The British embarked on the boat but then, suddenly, the rebels opened fire on them. Boats collided in the chaos, overturning, then rebel cavalry rode into the river and systematically killed all the men in the British party with pistols and sabres.
The surviving British women and children were moved to a large villa complex at Bibighar where other European women captured elsewhere were already being held. In all there were about 200 women and children held captive.
Nana Sahib, the local rebel leader, intended to use the captives to bargain with the British, under General Havelock, approaching from Allahabad when they defeated another rebel force sent to try and stop them. When it became clear to Nana Sahib that the British commander wasn’t going to negotiate, he ordered the women and children held at Bibighar to be killed.
Nana Sahib’s mistress, Begum Hussaini Khanum, was in charge at the villa but the rebel sepoys refused to obey her orders to kill the captives in cold blood. At this, she employed a group of butchers and slaughtermen from the town and they massacred the women and children with knives and cleavers, stripping them and throwing their bodies down a dry well.
There were no survivors. It was the 15th of July and Havelock’s force finally re-took Cawnpore the following day, to find a scene of utter carnage at Bibighar.
While Havelock set off with part of his force to try and break through to the besieged residency at Lucknow, 48 miles away, Brigadier General Neill, left in charge at Cawnpore, immediately began a program of swift and vicious retribution, executing any sepoy rebel captured from the city who was unable to prove he was not involved in the massacre.

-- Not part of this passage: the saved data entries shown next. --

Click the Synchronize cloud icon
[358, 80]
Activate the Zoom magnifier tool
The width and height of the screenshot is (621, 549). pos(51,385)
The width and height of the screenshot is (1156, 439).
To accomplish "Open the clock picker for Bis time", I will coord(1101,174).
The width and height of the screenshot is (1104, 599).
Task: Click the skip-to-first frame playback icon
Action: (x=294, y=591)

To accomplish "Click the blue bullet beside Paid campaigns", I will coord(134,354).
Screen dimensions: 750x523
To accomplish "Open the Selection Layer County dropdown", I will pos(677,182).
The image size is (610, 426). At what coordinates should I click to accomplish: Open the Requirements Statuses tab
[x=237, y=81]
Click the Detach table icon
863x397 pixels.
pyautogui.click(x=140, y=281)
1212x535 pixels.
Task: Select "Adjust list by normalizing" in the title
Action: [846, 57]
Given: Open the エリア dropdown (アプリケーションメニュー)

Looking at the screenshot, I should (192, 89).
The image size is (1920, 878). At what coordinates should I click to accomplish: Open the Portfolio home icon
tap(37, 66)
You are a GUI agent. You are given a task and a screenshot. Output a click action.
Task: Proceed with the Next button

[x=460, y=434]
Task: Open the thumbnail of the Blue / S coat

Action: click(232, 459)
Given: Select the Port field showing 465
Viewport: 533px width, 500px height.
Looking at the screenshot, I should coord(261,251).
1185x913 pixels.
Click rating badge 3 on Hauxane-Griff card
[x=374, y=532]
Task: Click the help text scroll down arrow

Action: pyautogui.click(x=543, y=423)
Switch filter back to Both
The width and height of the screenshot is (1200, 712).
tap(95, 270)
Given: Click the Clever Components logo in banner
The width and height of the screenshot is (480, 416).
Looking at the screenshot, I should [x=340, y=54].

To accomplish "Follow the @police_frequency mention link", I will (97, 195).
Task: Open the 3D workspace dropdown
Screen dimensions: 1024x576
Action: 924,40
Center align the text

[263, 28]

The 34th Regiment was not part of Havelock’s relief force that set off for Lucknow so must have remained in Cawnpore during this period. Despite being so appalled and infuriated by the massacre, the horrific way in which many of the captive sepoys were executed was shameful and not an episode of which the British Army can be proud.
Meanwhile, Havelock fought his way into besieged Lucknow but his losses, through battle casualties and sickness were too great to enable the garrison to fight their way out again. So he took the decision to use his remaining troops to reinforce the Lucknow garrison and await a second relief.
That was led by the newly appointed overall commander in India, Sir Colin Campbell (he of the “thin red line” fame from Balaklava). The 34th Regiment was assigned to his column which, after much heavy fighting relieved Lucknow in November 1857.
The 34th remained in India, under Campbell fighting actions against various rebel units all through 1858 and 1859.
The 34th left India in 1868 and returned to England, based at their depot in Carlisle, but they sailed out to India again in 1875, returning to Bengal and proceeding to Burma when the Third Burma War started. They stayed until 1890.
Now, I’m not sure what service Edward Herman Marsh did during this later period. All I know was that he was in England for each census between 1861 and 1901 inclusive. In 1861 he was presumably at home on extended leave as the regiment was still in India. In the 1871 census he was staying at his sister’s house, again presumably on leave while the regiment was based in England.
I am guessing that he retired from the army some time before the regiment redeployed back to India in 1875, having been promoted to Major as his occupation entry on the 1891 census is “Major in the Army, on Retired List”.
Edward never married and never seems to have owned his own home. On each of the census returns he was living either in his father’s house or with one of his sisters.
Edward Herman Marsh died on 13th February 1808.